=== What to do ===
Would you restate the data exactly as given?

[Stored records]
________________________

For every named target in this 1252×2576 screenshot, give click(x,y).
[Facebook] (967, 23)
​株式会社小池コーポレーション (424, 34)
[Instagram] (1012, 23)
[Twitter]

________________________

=== Task output ===
For every named target in this 1252×2576 screenshot, give click(x,y).
[Facebook] (967, 23)
​株式会社小池コーポレーション (424, 34)
[Instagram] (1012, 23)
[Twitter]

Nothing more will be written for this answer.